Children in the study appeared to prefer one modality of communicating over the other.  There was a main effect of PECS acquisition, benefits of the PECS modality included success with a broader range of children, faster rates of acquisition, and better generalization to novel items.  Signing resulted in more vocalizations during correct responding at post treatment than PECS.  Vocalizations during and after treatment were associated with initial vocal imitation levels, but signing overall resulted in more mastered items than did PECS.  For example, John mastered 3 items with speech during signing and 1 item during PECS intervention and Ryan mastered one item with speech in signing and none in PECS.  The benefits of sign language included higher levels of initiation, eye-contact, and vocalization following the end of treatment.  Rates of acquisition of sign language were associated with levels of protodeclarative joint attention comprehension before treatment.  A preference for sign language was associated with high levels of functional play.  Vocalization during and after treatment was associated with imitation levels and language age-equivalents before treatment.

Matt Tincani, as his doctoral dissertation, compared the effects of Picture Exchange Communication System (PECS) and sign language training on the acquisition of Mands (requests for preferred items) of students with autism.   Mands, or requests, are the fundamental starting point in Verbal Behavior Analysis programs designed to develop functional language in children with language delays.  The research support for ABA/VBA approaches to language development is strong, however the question of alternative and augmentative systems to facilitate the use by the child of spoken language with an ABA/VBA program remains relatively under researched.  This initial study is an important step in addressing the questions regarding ASL & PECS in teaching language to children on the Autism Spectrum of Disorders.

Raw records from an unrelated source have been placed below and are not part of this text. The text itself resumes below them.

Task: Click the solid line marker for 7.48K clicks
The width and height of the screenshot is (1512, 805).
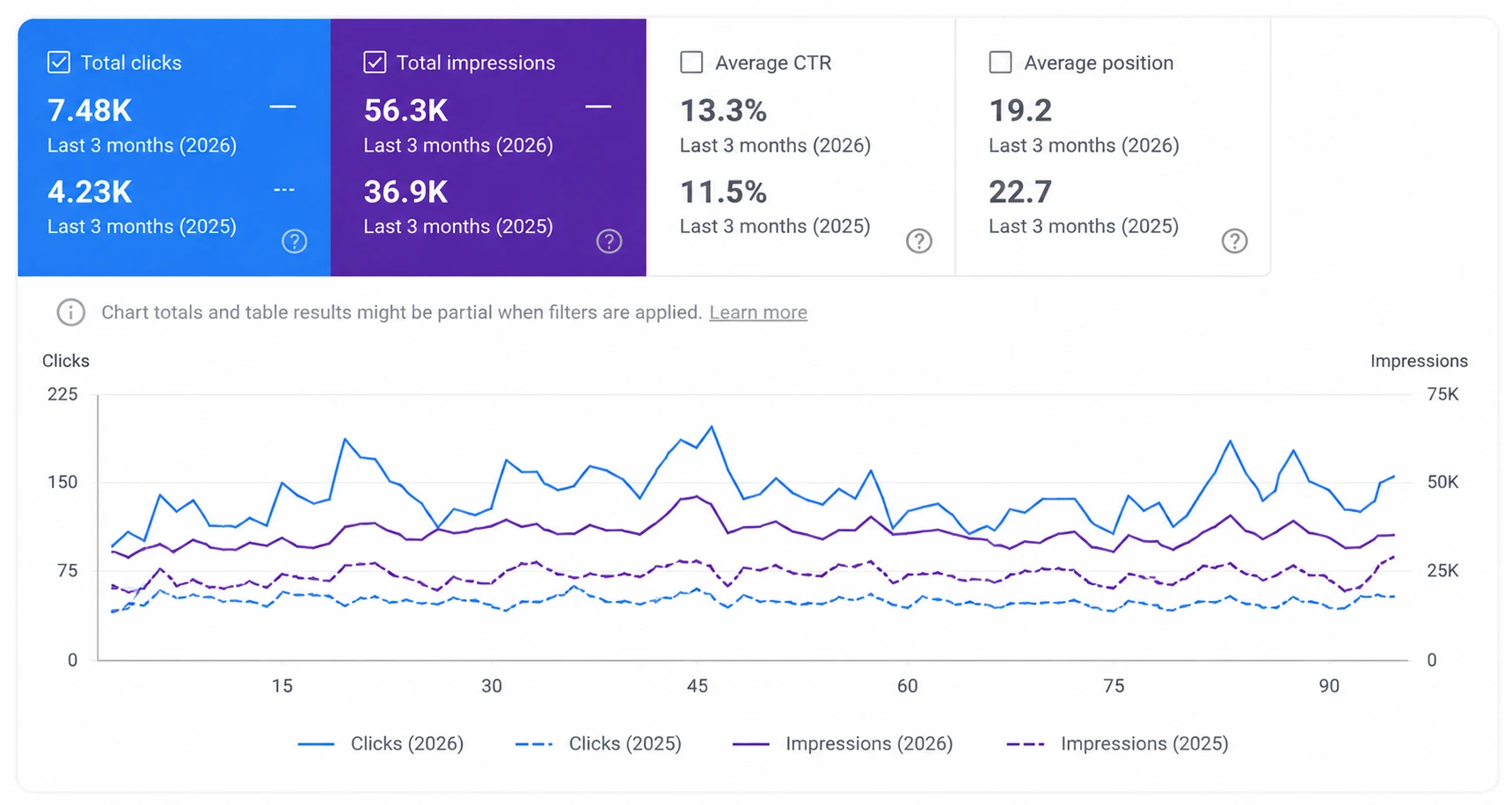Action: tap(282, 106)
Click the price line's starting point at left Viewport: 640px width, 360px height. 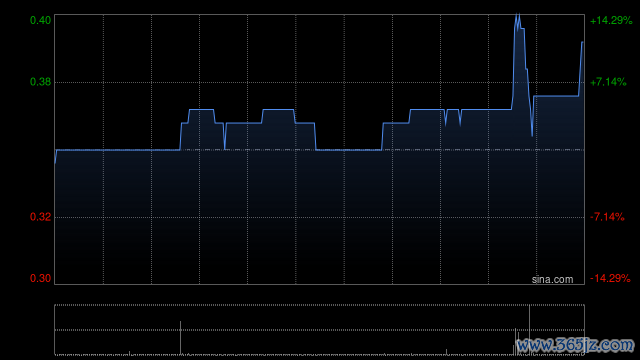click(55, 163)
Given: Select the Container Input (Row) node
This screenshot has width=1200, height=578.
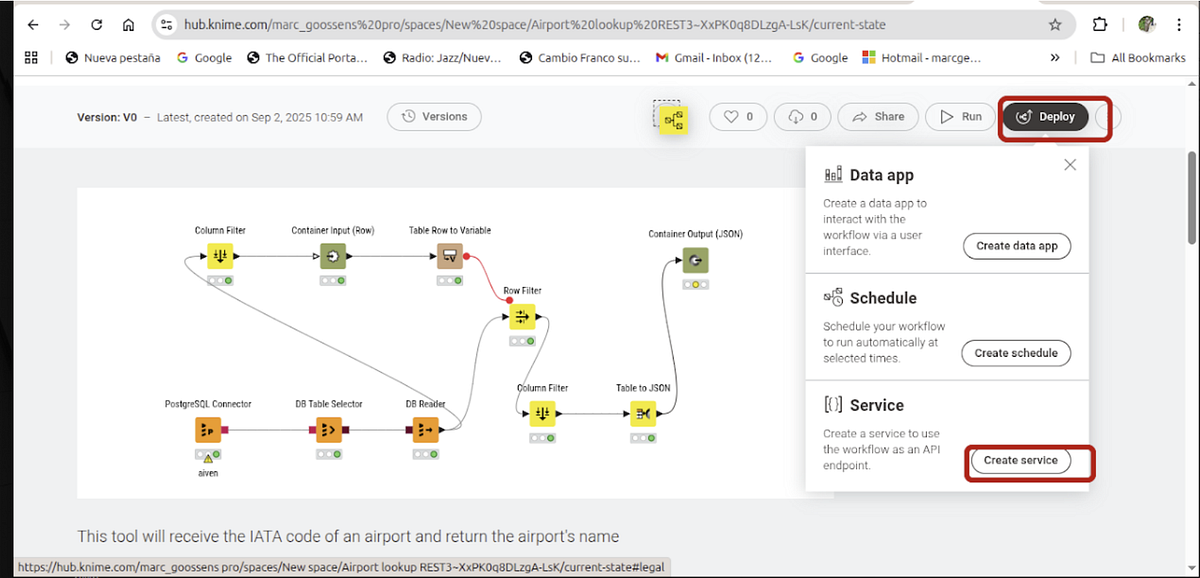Looking at the screenshot, I should click(x=334, y=256).
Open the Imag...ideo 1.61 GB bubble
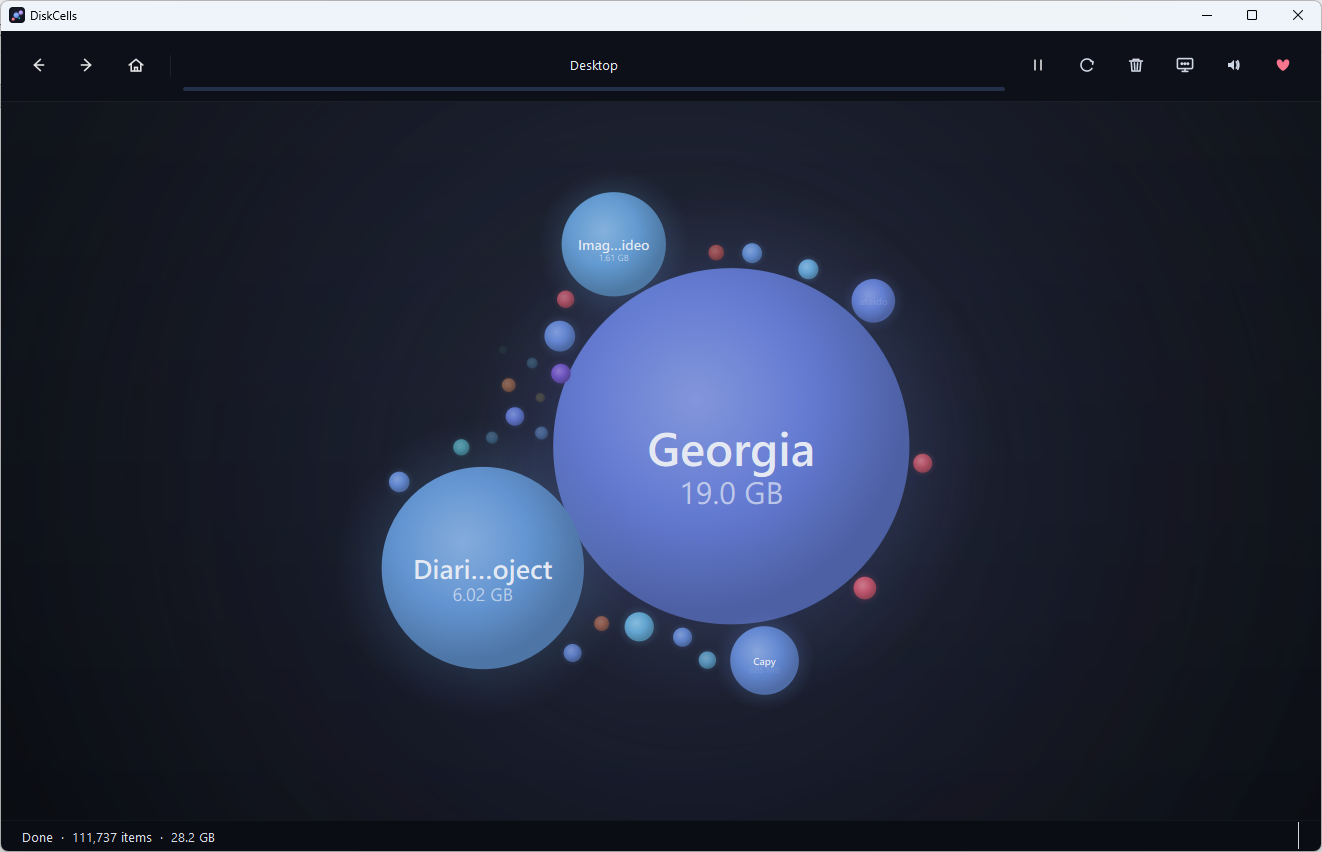This screenshot has width=1322, height=852. click(613, 244)
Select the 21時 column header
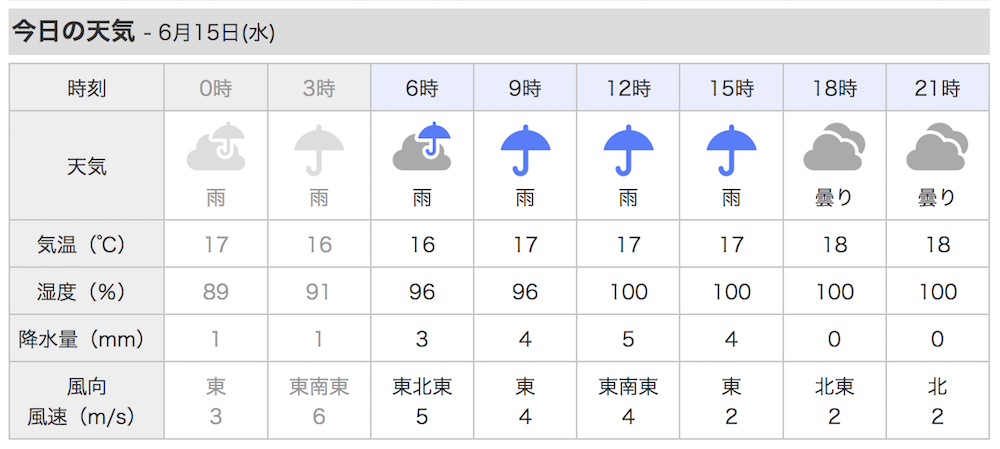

The study, which appeared in the journal Focus on Autism and Other Developmental Disabilities in 2004, examined the differential effects of ASL vs. PECS on students' acquisition of vocal behavior. Students were two elementary school students with autism enrolled in a suburban public school. Training sessions involved presentations of preferred items, prompting and prompt fading procedures. Probes were conducted to evaluate the generalization of learned Mands to classroom teachers. For one participant, sign language training produced a higher percentage of independent Mands. PECS training produced a higher percentage of independent Mands for the other participant.  For both children, sign language training produced a higher percentage of vocalizations during training.  Mands learned with the experimenter generalized to the classroom teachers. The results of the study suggest that acquisition of picture exchange and sign language may vary as a function of individual student characteristics, specifically, motor imitation skills prior to intervention. However, further research is needed to determine the optimal procedures for teaching both modalities to students with communication difficulties.

The bottom line on this issue is simple - there are options that may assist the child with serious language delays in developing spoken language.  Sign and PECS are two of those options that have research supporting their effectiveness.  There is NO literature support for the often heard assertions that ASL delays the development of spoken language in anyone - let alone children with autism.  Why would you select one option over another?  If one has been tried consistently and competently and has failed to facilitate the development of language is a good reason to try the other.  Another reason might be motor planning and fine motor skills because PECS generally requires less motor planning and skill to use than does ASL.  However, all other things being equal there are good arguments for trying old fashioned low-tech sign language first.  Sometimes being old and low-tech is not a bad thing.